In some sense, this is one of those things that, yes, you can view functions as distributions but you don't necessarily gain anything from it per se. If anything, you lose the operation of point evaluation at a minimum, as you've noted already. Interpreting a function as a distribution is going from viewing that function by how it behaves pointwise to viewing that function solely by how it behaves when integrated against a test function (and don't underestimate how big a mental shift this is).
One example where interpreting a function as a distribution might be useful is taking distributional derivatives. Rememeber, under this interpretation, we don't care about how the function behaves pointwise (and by extension continuity, differentiability, etc.), only how it behaves when paired with a test function.

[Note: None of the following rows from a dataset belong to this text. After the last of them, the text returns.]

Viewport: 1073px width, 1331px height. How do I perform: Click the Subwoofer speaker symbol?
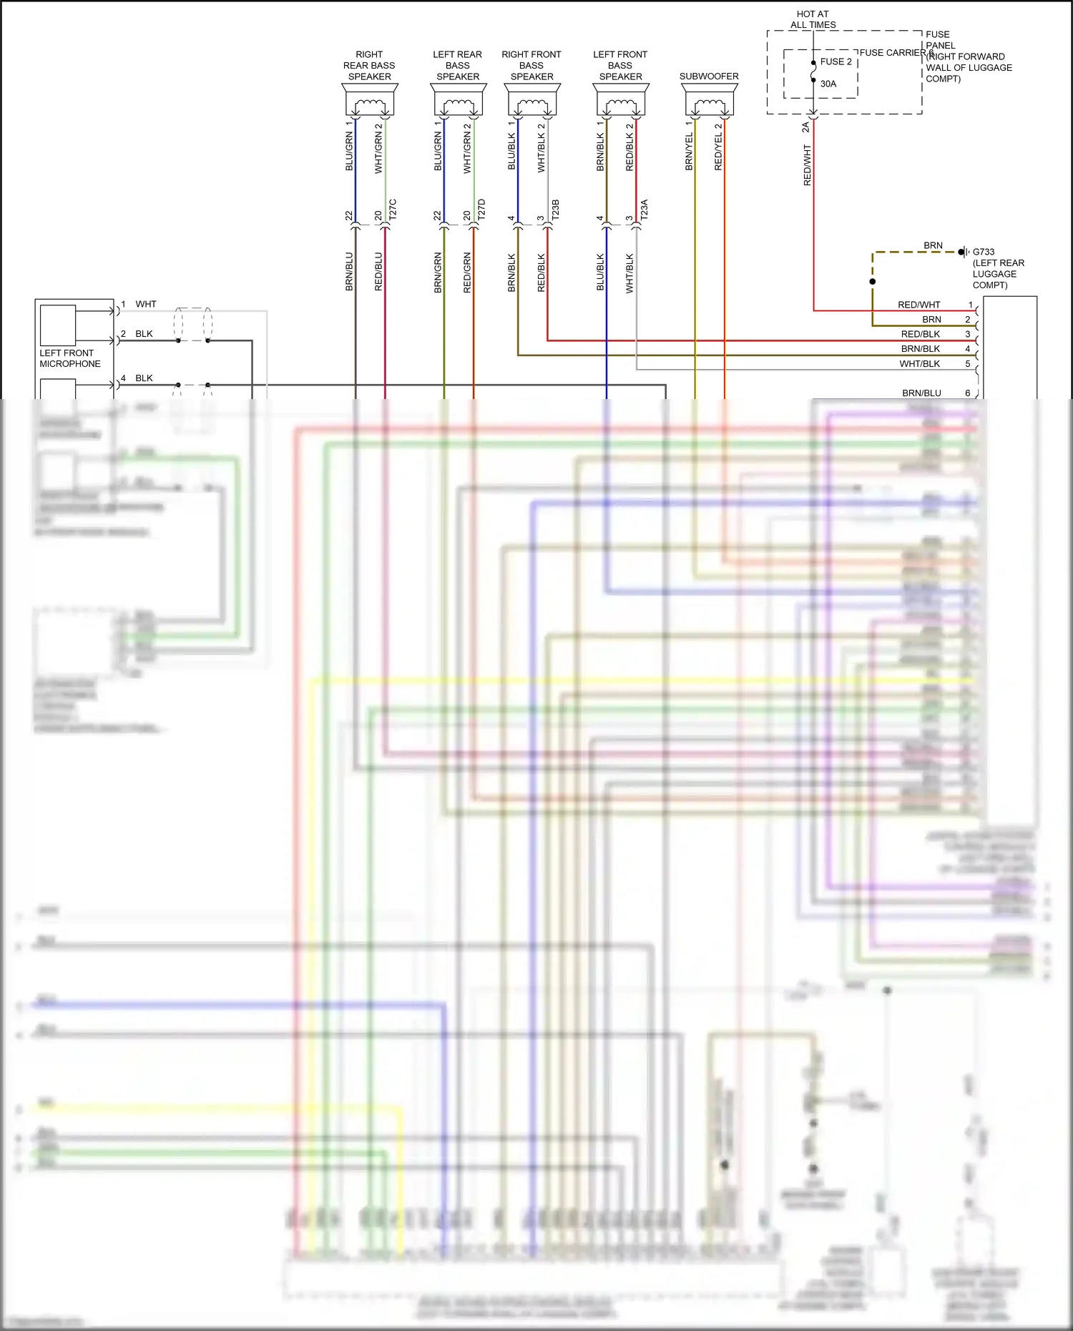point(709,100)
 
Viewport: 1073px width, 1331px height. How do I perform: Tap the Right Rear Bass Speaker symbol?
point(370,100)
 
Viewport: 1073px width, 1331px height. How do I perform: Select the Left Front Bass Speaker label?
point(620,65)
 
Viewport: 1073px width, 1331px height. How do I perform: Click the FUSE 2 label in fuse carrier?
point(836,62)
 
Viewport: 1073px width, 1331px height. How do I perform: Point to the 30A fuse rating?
point(828,84)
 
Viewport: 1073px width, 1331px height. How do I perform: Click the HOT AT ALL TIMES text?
point(813,19)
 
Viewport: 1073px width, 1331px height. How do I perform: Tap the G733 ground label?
point(984,252)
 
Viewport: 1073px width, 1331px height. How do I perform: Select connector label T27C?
point(393,209)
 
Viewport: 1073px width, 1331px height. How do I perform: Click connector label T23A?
point(644,209)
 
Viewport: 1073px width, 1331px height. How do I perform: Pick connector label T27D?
point(481,209)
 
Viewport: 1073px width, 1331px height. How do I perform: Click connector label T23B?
point(556,209)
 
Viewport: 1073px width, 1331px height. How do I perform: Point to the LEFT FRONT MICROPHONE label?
point(69,358)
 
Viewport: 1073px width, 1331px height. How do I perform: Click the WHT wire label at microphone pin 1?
point(146,304)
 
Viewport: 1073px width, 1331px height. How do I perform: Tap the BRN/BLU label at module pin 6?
point(921,393)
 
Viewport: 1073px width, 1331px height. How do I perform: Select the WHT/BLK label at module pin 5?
point(919,363)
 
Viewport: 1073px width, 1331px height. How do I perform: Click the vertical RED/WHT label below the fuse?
point(808,165)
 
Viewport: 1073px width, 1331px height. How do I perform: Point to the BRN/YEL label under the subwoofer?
point(689,151)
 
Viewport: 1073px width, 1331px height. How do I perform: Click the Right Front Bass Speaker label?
point(531,65)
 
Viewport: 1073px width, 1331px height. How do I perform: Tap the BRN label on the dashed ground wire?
point(933,245)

For example if $T$ is a distribution, we take the distributional derivative of $T$ such that via a simple integration by parts, we arrive at $$ \langle T', \varphi\rangle = -\langle T ,\varphi'\rangle $$ From which you should get the basic idea, seeing how we made no assumptions about (the pointwise behavior) of $T$ itself, only about how it behaves in the context of $\varphi$. Basically the utility of distributions lies in it's ability to extend the operations available to a given space of functions to the operations defined on $C^{\infty}_{c}$. That being said, there is a significant tradeoff since you lose any information about the function itself, since the behavior of a distribution is entirely dependent on being integrated against a test function. While I think your intuition about smooth functions and indicator functions has some merit, I'm not sure it captures the essence of the idea, which is that the smooth function exists so that operations not available to the distribution can then be "passed on" to the smooth function when evaluated as an inner product.